Wednesday, January 04, 2006

New Madrid Fault, Bandwidth And Disaster Planning

In trudging through some desk research on rural Broadband networks, I've found some interesting pieces which apply to the Southern Illinois Area.

We've just had a small earthquake here, but it serves to jog the memory (and the china) that getting ready for "a big one" requires advance planning.

A local paper, the Southeast Missourian covers one representative's issues regarding coordination of "local" states.

History does, fundamentally, repeat itself, regarding the Seattle Nisqually Quake of 2001...

At 10:55 a.m. (PST) February 28, 2001, a major earthquake occurred in the greater Puget Sound region. The earthquake registered 6.8 on the Richter scale, causing 200 injuries and more than $1 billion in property damage. The event, now officially known as the Nisqually earthquake, set the (coordination)process on the fast track in Washington State.

Immediately following the earthquake, the commercial telephone system bottlenecked.

This rendered cellular, personal communications services (PCS), paging and other private wireless services effectively useless in the affected areas. The equipment did not go down or fail—the system just became overloaded. The telephone companies restricted incoming calls from out of the earthquake zone, which further hampered the public’s already limited communication capabilities.

In sharp contrast to the pervasive loss of service to commercial telecommunications, Washington’s comprehensive public safety communications networks fared far better.
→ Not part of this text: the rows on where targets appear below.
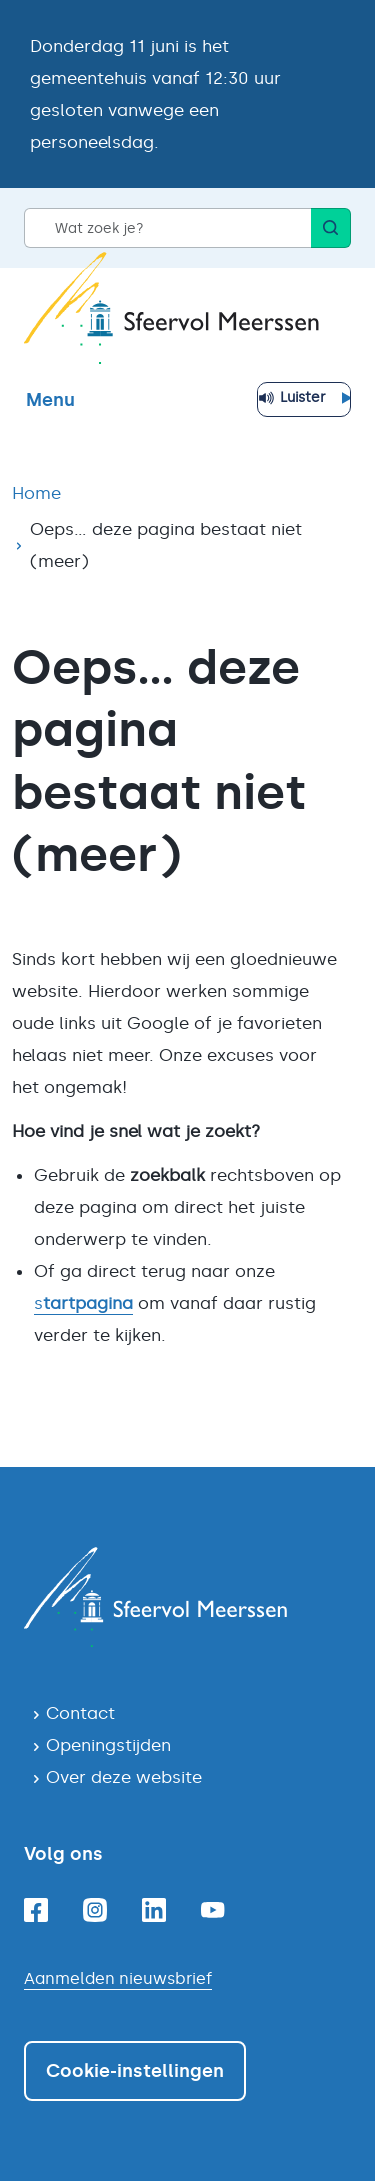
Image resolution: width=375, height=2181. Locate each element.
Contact (80, 1713)
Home (36, 493)
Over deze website (124, 1777)
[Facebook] (36, 1910)
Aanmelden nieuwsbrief (118, 1978)
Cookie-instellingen (135, 2071)
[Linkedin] (154, 1910)
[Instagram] (95, 1910)
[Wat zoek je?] (167, 228)
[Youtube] (213, 1910)
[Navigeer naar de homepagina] (187, 1597)
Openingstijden (108, 1745)
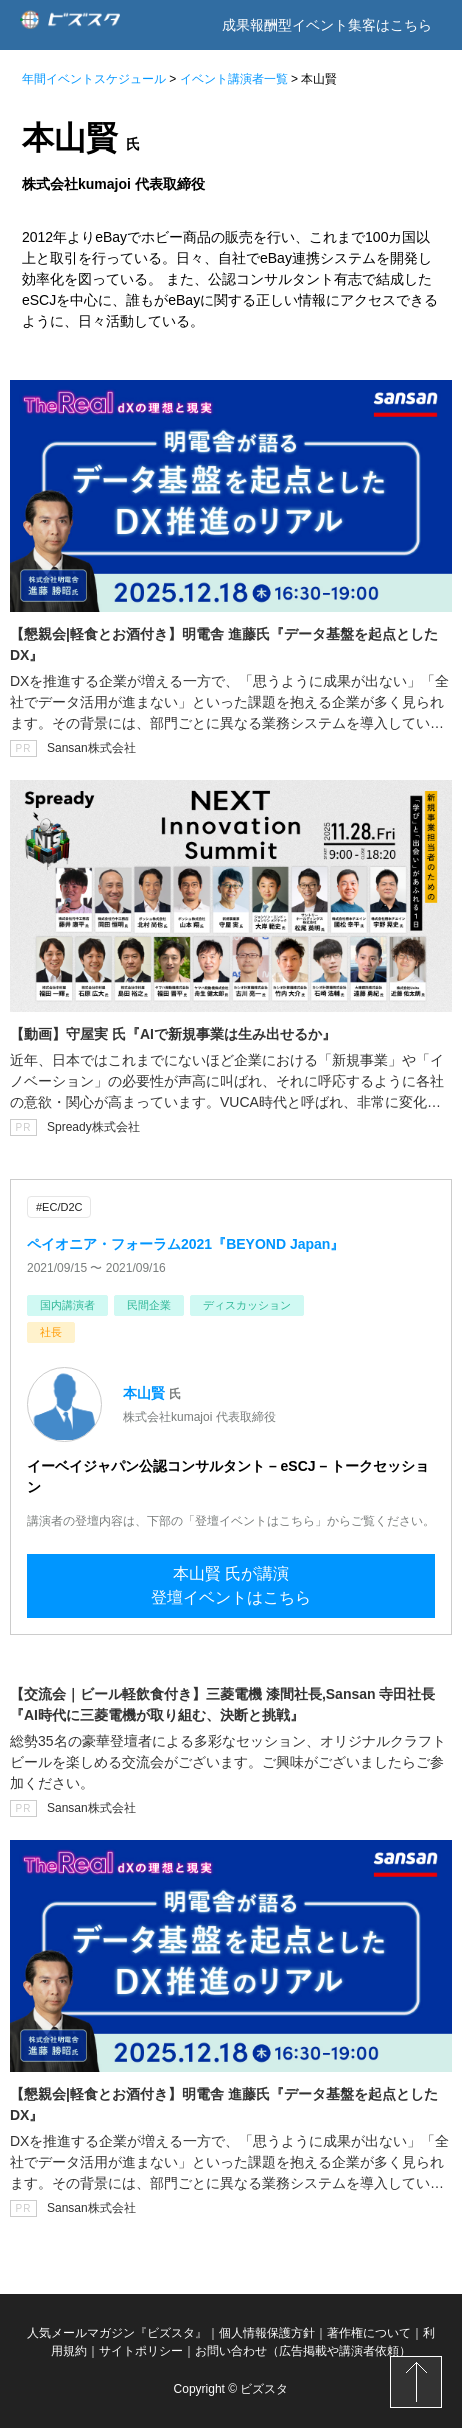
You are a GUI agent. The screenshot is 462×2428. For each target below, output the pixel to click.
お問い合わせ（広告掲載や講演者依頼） (303, 2351)
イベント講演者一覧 (234, 79)
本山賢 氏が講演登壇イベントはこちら (231, 1585)
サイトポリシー (141, 2351)
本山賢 (144, 1393)
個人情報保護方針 (267, 2333)
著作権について (369, 2333)
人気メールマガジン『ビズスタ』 (117, 2333)
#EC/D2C (59, 1207)
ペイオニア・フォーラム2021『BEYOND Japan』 (185, 1244)
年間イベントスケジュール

Fire and law enforcement agencies using dedicated systems reported no loss of or damage to service.

The dedicated networks even permitted a clear option for public safety agencies to work around the commercial blockage using equipment that would have otherwise been ineffective. The WSDOT (Department of Transportation) radio system performed similarly without incident. Personnel could communicate between offices in Olympia and Seattle, and the system neither slowed down, as it could have under overload conditions, nor dropped any calls. Both the WSDOT and WDNR (Natural Resource) networks also continued to operate despite temporary building evacuations.

These and other experiences unquestionably demonstrated the value of dedicated public safety systems as opposed to reliance on commercial providers.

At the same time, however, the Nisqually earthquake revealed the serious shortcomings of standalone systems with little or no capacity to interoperate.


Washington State SIEC 14 October 8, 2001
Best Practices Guide



Unfortunately, more experience was gained in September 2001. The point - that there exists substantial "findings of fact" which, with peer review applied, could point the way to the rapid (not panicked) development a roadmap for inter-regional coordination.

One impression from Katrina: why do the emergency plans, emergency reach numbers, and etc. become available ONLY AFTER the event in any meaningful way?

Example: With Katrina, multiple telephone numbers to call to report ones survival and check on the status of others. Why not one telephone number? Why not one website? Why not pre-position "end of the world" supplies (within budget) at a few locations in a region and encourage inter-state sharing before, rather than after, the event? And, what should happen if the Emergency Management Agency facility (here, they resemble rugged pole barns) is itself destroyed? What's plan B?

This is not critcism of status quo, but reflects my concern of status quo. The answers are out there; is there leadership commensurate with this need?